PROVIDED PASSAGE
☆ ☆ ☆ ☆ ☆

2. Method according to claim 1 , wherein, when data packet (30) contentions occur, an Optical Flow Control (OFC) protocol between the switch controller (18) and the NIC’s (3, 10) is utilized to solve contentions, the OFC comprising:

storing the data packets (30) in an electrical buffer (35) at the first and/or second NIC, and generating and sending, by the switch controller, an acknowledged (ACK) signal in case of successful forwarding to the first and/or second NIC using the first and/or second label channels (19, 20), and

generating and sending, by the switch controller, a not-acknowledged (NACK) signal in case of dropping to the first and/or second NIC using the first and/or second label channels,

wherein, once the first and/or second NIC receives the ACK signal, a stored data packet (30) is released from the buffer, while in response to receiving the NACK signal, the stored data packet (30) is retransmitted until the first and/or second NIC receive an ACK signal.

3. Method according to claim 2, further comprising:

using the first and/or second label channels (19, 20) to distribute clock frequency information indicated by the ACK/NACK signals from the switch controller (18) to the first and/or second NIC (3, 10), wherein the first and/or second NIC uses the clock frequency information to drive the delivering of data packets (30) on the first and/or second paired data channels (16, 17).

4. Method according to claim 3, wherein the method is used to implement Automatic Channel Synchronization enabling slotted network operation.

5. Method according to any one of the claims 2 - 4, wherein the clock frequency information is embedded in the ACK and NACK signals transmitted by the switch controller (18) to the first and/or second NIC (3, 10).

6. Method according to claim 5, wherein rising and/or falling edges of the ACK and NACK signals comprise the clock frequency information.

7. Optical switching system (21) for an optical data centre network (DCN) (2), comprising:

a first network interface card (NIC) (3), having a first label channel part (5) and a first data channel part (6), in a first top of rack (ToR) (7) of a first server rack (8) comprising multiple servers (9), a second NIC (10) , having a second label channel part (12) and a second data channel part (13), in a second ToR (14) of a second server rack (15) comprising multiple servers,

an optical switch (1) arranged in communication with the first data channel part via a first data channel (16) and the second data channel part via a second data channel (17),

a switch controller (18) configured in communication with the first label channel part via a first label channel (19) and the second label channel part via a second label channel (20),

wherein the first and/or second label channels are configured to deliver destination information of data packets (30) carried by paired label packets (31) to the switch controller from the first and/or second NIC,

wherein the first and/or second data channels are configured to transmit data packets (30) aggregated by the first and/or second NIC to the optical switch from the first and/or second NIC,

wherein the switch controller is configured to generate switch enabling signals (45) to configure the optical switch based on received label destination information, and

wherein the optical switch is configured to send the data packets (30) to a destination port.

☆ ☆ ☆ ☆ ☆

RECORD EXCERPTS
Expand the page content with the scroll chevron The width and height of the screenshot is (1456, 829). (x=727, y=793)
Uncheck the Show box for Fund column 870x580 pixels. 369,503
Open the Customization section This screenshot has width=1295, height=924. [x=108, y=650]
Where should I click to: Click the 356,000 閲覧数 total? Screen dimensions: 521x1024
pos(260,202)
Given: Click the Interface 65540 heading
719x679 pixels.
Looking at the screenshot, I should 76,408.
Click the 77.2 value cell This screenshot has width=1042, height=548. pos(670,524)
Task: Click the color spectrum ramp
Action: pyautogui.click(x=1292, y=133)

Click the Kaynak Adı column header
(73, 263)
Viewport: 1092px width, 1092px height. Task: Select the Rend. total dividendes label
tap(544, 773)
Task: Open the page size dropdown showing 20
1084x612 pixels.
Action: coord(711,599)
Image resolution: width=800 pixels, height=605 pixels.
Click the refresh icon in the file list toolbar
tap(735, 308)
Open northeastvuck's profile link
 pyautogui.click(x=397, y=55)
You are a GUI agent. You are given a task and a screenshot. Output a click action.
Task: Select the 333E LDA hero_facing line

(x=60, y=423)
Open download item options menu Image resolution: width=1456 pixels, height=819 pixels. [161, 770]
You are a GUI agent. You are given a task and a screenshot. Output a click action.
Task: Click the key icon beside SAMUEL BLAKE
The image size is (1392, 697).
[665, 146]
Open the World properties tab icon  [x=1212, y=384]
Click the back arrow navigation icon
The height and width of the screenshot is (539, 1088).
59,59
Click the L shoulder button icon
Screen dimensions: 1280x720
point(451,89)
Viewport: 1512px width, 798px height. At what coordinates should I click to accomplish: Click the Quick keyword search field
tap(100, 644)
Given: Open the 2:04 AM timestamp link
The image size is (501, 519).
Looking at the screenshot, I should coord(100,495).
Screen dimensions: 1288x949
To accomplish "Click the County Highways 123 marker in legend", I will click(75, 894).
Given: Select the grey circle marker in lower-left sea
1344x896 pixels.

☆ ☆ ☆ ☆ ☆

INSTRUCTION
Quote the stretch of the patent claims above from "using the first and/or second label channels (19, 20) to" through "slotted network operation.".

PROBLEM SOLUTION
using the first and/or second label channels (19, 20) to distribute clock frequency information indicated by the ACK/NACK signals from the switch controller (18) to the first and/or second NIC (3, 10), wherein the first and/or second NIC uses the clock frequency information to drive the delivering of data packets (30) on the first and/or second paired data channels (16, 17).

4. Method according to claim 3, wherein the method is used to implement Automatic Channel Synchronization enabling slotted network operation.